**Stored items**
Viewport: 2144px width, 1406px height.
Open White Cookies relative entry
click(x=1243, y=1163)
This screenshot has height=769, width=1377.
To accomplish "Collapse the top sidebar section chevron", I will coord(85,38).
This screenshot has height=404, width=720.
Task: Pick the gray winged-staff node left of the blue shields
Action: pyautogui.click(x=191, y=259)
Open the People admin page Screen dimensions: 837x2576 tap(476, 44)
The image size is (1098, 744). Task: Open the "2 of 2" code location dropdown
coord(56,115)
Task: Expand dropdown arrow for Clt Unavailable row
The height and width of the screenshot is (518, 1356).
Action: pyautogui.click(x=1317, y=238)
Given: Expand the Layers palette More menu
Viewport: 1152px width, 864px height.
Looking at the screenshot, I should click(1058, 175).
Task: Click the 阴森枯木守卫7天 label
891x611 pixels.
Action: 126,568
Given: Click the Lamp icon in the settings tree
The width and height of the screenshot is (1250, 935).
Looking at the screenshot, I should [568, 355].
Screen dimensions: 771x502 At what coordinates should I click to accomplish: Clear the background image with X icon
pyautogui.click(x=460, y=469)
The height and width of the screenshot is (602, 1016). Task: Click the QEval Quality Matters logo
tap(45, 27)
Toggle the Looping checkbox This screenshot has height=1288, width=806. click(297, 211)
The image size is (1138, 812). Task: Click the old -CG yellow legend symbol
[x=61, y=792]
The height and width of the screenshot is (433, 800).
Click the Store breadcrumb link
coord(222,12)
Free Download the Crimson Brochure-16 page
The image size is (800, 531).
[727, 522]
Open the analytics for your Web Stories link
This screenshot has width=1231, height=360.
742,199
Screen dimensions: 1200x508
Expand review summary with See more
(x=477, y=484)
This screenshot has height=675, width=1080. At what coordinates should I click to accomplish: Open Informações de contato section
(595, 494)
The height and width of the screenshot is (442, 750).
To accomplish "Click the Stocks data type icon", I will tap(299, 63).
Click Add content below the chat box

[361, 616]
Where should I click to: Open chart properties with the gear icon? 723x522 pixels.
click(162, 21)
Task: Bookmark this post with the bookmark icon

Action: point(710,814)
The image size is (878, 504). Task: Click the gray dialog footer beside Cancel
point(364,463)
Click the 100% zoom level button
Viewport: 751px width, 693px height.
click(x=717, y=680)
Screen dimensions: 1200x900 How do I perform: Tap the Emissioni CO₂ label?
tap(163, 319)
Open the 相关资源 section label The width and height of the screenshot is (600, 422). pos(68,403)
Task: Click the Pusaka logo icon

**Brief**
Reproduce every line from the preceding data in which the word "page" can be found.

**Final answer**
Open the People admin page Screen dimensions: 837x2576 tap(476, 44)
Free Download the Crimson Brochure-16 page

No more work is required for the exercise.